L’étude souligne également l’existence d’importantes disparités entre les milieux urbains et ruraux. Dans les centres urbains, les jeunes femmes bénéficieraient davantage d’opportunités de participation grâce à un meilleur accès à l’information, à l’éducation et aux réseaux d’influence. En revanche, dans les zones rurales, les préjugés sociaux et les normes traditionnelles continuent de limiter leur engagement dans la vie publique.
Face à ces défis, Génération Épanouie appelle les jeunes femmes à surmonter les obstacles et à s’impliquer davantage dans les processus de gouvernance et de consolidation de la paix.
« Aux jeunes femmes qui nourrissent des ambitions politiques, nous disons de ne pas avoir peur.
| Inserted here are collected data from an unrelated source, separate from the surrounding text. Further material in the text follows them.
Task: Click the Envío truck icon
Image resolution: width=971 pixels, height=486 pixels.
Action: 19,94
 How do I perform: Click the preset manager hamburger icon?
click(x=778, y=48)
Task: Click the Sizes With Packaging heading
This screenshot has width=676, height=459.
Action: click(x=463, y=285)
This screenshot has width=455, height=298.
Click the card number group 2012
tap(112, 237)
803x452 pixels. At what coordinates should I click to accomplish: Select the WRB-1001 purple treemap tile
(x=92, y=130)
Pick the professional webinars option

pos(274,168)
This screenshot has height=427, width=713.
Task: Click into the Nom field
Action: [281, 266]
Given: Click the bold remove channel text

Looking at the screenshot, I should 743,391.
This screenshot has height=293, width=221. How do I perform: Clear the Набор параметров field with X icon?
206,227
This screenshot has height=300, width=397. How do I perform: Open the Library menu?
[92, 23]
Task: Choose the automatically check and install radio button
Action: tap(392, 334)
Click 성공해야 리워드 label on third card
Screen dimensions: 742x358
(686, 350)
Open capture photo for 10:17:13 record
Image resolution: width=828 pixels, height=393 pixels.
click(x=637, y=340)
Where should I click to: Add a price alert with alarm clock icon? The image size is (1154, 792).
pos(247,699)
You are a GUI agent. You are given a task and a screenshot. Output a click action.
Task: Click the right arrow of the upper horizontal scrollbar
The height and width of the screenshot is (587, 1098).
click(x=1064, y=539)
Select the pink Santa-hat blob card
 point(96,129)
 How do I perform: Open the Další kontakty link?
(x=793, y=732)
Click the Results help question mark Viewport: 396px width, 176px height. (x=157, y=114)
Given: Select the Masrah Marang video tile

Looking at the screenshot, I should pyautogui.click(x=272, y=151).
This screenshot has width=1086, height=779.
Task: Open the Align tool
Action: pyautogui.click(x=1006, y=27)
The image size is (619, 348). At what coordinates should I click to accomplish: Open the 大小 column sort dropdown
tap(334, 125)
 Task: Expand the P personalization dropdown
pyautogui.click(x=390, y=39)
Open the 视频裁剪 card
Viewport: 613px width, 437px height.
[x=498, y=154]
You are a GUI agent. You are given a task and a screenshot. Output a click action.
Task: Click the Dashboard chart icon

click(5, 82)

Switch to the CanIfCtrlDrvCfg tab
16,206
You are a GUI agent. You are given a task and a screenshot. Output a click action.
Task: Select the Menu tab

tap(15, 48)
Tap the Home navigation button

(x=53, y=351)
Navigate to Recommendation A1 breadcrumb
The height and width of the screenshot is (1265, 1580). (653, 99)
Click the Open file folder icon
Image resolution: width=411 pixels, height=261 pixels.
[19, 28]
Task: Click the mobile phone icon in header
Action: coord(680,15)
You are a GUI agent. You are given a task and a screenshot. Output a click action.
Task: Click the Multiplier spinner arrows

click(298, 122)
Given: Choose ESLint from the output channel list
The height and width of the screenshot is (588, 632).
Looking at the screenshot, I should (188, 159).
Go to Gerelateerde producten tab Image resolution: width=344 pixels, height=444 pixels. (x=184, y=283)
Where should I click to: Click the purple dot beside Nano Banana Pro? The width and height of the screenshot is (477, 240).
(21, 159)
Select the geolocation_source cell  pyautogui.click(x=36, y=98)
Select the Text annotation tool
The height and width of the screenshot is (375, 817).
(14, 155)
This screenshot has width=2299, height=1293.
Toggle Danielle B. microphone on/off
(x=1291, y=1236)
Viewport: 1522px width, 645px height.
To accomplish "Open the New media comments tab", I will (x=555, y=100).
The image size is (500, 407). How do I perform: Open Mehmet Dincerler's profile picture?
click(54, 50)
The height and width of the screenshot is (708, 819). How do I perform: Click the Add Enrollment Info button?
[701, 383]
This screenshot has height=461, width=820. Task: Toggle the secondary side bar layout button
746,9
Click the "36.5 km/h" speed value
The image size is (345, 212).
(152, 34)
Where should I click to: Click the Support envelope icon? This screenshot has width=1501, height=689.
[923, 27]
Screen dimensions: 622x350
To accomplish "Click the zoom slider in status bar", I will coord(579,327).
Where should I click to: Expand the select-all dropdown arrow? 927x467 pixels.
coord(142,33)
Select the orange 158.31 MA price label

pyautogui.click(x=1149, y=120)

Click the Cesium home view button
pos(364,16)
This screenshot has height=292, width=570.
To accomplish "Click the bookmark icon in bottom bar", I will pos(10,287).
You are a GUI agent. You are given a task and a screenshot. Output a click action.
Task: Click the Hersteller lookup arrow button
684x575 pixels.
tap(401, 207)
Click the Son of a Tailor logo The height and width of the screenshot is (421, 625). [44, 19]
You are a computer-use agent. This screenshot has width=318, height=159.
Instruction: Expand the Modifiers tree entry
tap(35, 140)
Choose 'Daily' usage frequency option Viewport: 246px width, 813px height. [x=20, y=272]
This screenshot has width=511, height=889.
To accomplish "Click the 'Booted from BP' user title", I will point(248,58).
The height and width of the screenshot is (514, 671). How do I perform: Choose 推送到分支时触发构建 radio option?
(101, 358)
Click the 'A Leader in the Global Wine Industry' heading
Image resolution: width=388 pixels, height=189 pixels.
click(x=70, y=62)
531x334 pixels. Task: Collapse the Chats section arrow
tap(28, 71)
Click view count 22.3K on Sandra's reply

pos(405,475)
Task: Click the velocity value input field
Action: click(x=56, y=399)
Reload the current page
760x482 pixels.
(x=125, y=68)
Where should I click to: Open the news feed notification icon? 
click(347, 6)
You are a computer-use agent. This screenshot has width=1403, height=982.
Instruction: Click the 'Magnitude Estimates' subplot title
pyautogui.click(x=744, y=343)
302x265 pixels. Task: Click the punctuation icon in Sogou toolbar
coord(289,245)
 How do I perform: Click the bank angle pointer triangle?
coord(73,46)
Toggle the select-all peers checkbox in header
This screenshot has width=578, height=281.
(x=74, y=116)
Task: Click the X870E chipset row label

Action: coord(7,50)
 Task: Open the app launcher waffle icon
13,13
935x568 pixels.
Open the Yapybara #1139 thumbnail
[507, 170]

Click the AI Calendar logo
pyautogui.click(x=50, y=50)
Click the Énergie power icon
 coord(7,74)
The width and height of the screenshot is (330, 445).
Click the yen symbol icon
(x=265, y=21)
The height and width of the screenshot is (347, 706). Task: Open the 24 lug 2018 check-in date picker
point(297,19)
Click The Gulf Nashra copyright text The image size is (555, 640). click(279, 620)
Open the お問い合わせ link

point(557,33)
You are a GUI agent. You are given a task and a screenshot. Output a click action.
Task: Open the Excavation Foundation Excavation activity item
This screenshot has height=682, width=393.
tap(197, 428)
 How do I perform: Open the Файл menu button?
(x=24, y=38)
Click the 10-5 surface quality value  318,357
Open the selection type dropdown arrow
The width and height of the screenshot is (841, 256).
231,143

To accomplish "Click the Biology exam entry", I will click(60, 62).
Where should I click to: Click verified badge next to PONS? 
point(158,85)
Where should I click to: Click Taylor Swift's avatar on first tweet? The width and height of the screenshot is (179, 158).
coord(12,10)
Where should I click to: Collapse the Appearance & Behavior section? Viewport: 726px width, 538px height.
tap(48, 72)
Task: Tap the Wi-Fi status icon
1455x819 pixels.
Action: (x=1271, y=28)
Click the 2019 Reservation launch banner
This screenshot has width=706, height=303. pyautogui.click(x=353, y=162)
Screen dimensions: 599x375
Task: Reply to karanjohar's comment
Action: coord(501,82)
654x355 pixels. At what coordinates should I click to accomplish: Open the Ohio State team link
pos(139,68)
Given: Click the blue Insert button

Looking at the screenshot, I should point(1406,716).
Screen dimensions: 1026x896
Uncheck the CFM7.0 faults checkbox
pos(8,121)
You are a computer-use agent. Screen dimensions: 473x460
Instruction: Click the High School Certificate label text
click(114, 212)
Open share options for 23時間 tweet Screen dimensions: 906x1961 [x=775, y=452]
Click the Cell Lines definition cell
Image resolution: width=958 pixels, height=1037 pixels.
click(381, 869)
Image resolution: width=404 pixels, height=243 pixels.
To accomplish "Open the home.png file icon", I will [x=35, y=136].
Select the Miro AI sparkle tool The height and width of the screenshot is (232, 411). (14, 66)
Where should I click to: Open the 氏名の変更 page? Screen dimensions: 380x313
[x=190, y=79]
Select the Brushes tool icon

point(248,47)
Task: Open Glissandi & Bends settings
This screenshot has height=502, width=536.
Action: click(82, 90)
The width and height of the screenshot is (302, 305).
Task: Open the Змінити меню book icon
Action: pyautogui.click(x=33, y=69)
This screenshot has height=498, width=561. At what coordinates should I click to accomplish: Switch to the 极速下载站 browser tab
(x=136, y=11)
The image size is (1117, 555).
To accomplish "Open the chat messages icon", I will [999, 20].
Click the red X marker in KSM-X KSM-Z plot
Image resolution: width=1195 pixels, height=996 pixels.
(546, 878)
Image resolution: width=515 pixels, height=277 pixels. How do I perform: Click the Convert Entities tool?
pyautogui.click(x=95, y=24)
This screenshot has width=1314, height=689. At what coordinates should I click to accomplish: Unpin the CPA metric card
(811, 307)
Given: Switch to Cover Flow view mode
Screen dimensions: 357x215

Il faut oser faire le premier pas. Les personnes qui vous découragent aujourd’hui peuvent devenir demain celles qui salueront votre réussite. Continuez à vous battre et à croire en vos capacités », a insisté le chargé de projet.
Au terme de cet atelier, l’organisation a réaffirmé son engagement à promouvoir la participation active des jeunes femmes dans les espaces décisionnels et les initiatives de paix.
Elle a également exprimé sa gratitude à ses partenaires, notamment Kvinna Till Kvinna et le Fonds des Nations unies pour la consolidation de la paix (PBF), pour leur appui dans la réalisation de cette étude dans un contexte marqué par l’insécurité persistante dans l’Est de la République démocratique du Congo.
Les conclusions de cette recherche devraient servir de base aux plaidoyers en faveur d’une meilleure inclusion des jeunes femmes dans les mécanismes de gouvernance, de prévention des conflits et de consolidation de la paix au Sud-Kivu.